La insólita revelación no compromete tanto al gobierno como a la Corte de Justicia, tribunal que cada tanto se esfuerza por recordar a propios y extraños que el ejercicio del poder de juzgar las controversias (entre ellas las constitucionales) le impide de forma absoluta ejercer competencias consultivas de ningún tipo.

Días pasados, el gobernador Gustavo Sáenz reconocía que el todavía Procurador General de la Provincia de Salta fue siempre «un hombre de consulta del gobierno», cuando la independencia de los poderes y el propio decoro personal de este magistrado le prohíben servir como rueda de auxilio del gobierno.
Y si el Gobernador se ufana de tener una asesora jurídica personal de altos vuelos, ¿por qué no se le ha consultado a ella y sí en cambio a los jueces de la Corte de Justicia? ¿Cómo se gana el sueldo entonces la señora Pamela Calletti?
Es del caso suponer que si el gobierno ha consultado a la Corte de Justicia un tema menor como el proyecto de «ficha limpia», es que con seguridad su proyecto de reforma de la Constitución también ha sido consultado con los altos magistrados.
Los convencionales constituyentes deberían exigir al señor Marocco que dé explicaciones sobre las «consultas» efectuadas por el gobierno a los jueces de la Corte de Justicia sobre la ley de «ficha limpia».
El Vicegobernador, si es que quiere no perder la poca credibilidad que tiene como constituyente, deberá revelar a la asamblea y a los ciudadanos de Salta cuándo se efectuaron las consultas y quién o quiénes las evacuaron.

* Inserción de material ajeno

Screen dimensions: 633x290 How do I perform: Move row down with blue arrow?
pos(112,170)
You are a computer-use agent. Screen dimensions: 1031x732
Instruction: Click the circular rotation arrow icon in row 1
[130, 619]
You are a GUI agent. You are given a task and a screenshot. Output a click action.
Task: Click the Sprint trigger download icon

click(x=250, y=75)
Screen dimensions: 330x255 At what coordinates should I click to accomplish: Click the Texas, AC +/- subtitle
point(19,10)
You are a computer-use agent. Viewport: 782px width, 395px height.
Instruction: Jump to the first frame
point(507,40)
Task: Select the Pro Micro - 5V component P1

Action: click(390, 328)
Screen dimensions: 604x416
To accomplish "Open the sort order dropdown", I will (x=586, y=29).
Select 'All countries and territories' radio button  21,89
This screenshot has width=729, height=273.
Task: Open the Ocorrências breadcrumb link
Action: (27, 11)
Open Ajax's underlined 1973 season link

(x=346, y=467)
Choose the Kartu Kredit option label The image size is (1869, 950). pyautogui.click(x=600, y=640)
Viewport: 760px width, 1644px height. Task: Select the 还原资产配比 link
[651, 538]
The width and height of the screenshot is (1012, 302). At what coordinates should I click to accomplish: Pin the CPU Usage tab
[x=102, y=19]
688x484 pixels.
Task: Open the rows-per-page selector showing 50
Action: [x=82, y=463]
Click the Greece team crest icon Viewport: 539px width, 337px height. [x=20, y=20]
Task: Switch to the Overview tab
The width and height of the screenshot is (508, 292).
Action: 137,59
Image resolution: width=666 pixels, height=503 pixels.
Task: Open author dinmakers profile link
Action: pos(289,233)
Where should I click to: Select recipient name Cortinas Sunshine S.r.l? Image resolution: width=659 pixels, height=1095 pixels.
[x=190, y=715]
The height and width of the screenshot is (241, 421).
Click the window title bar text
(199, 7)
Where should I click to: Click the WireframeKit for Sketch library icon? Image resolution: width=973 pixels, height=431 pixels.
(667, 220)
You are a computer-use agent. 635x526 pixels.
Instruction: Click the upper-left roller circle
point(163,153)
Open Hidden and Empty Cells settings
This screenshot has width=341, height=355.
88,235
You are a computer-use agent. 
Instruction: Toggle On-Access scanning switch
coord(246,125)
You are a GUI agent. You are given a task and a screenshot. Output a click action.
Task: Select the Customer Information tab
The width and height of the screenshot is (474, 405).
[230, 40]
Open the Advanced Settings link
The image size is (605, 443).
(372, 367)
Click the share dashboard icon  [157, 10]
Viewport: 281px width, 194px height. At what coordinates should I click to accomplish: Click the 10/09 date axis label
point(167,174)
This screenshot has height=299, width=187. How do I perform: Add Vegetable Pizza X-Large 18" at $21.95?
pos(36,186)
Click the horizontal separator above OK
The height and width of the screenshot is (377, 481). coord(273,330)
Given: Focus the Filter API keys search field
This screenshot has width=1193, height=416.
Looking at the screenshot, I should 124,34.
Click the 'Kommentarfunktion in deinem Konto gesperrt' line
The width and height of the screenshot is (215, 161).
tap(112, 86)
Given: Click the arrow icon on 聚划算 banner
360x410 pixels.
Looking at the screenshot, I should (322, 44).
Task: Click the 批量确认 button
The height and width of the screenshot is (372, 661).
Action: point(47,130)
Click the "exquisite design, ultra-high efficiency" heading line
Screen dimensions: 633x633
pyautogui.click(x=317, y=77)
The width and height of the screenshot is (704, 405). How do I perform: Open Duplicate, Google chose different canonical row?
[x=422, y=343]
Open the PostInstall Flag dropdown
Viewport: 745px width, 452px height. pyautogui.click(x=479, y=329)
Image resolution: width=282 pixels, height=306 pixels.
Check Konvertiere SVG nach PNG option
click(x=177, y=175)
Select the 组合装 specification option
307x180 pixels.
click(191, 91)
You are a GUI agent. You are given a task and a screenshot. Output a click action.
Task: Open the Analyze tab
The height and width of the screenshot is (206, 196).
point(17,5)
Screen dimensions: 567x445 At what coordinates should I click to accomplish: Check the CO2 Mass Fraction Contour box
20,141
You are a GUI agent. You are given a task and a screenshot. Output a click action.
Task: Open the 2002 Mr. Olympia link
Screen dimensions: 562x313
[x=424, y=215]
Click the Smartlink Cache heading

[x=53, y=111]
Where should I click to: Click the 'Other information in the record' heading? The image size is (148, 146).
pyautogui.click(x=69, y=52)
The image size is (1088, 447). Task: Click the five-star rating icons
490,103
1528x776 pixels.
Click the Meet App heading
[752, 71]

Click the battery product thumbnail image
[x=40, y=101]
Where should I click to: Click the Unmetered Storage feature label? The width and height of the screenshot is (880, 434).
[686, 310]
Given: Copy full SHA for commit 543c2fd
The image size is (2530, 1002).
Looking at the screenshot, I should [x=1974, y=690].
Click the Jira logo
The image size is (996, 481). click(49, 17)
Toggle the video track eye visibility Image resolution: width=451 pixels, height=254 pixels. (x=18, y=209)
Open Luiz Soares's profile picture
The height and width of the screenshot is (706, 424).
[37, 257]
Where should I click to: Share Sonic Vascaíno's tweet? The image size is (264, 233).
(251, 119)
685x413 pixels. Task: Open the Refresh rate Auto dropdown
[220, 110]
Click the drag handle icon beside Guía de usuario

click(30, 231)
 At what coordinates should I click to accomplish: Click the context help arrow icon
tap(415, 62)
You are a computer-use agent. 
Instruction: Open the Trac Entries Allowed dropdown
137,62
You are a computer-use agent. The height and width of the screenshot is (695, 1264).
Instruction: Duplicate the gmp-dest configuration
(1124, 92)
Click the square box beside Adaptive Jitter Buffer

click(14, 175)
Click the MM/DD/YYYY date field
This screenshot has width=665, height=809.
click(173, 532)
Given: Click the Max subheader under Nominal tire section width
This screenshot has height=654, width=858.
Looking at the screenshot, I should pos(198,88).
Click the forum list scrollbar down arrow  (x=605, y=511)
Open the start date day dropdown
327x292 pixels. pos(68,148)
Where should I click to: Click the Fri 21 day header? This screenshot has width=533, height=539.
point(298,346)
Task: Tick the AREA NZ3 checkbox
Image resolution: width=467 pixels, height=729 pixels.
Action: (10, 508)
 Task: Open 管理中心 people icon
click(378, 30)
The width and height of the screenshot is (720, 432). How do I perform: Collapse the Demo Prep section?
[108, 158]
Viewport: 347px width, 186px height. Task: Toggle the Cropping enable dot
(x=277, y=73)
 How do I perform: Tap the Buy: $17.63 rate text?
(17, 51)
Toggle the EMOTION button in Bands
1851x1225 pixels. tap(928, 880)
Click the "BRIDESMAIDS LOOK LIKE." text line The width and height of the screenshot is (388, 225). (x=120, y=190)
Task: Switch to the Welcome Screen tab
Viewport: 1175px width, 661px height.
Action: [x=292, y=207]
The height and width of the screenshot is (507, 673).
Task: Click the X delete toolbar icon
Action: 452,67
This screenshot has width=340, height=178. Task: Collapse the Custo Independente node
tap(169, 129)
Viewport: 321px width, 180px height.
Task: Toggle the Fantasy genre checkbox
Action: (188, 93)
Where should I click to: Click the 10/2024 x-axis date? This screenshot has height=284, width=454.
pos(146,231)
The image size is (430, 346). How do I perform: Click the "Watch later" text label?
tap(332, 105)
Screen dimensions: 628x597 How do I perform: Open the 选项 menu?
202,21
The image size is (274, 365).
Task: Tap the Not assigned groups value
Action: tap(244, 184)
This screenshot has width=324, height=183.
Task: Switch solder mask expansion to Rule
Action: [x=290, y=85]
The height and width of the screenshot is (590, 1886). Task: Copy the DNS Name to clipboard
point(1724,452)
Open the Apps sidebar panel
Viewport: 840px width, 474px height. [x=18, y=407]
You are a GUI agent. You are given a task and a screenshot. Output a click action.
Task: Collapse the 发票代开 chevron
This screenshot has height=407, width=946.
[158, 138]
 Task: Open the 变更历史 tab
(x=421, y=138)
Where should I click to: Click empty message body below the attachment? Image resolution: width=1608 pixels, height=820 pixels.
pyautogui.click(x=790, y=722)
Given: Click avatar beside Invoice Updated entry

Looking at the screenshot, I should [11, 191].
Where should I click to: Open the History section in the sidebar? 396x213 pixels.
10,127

Los constituyentes -y también los ciudadanos- deben preguntarse ya mismo, y con toda la seriedad del caso, si está capacitado para reformar la Constitución de Salta en el capítulo relacionado con la independencia del Poder Judicial aquel funcionario que reconoce haber dirigido «consultas» a un tribunal que no puede responderlas por imperativo constitucional.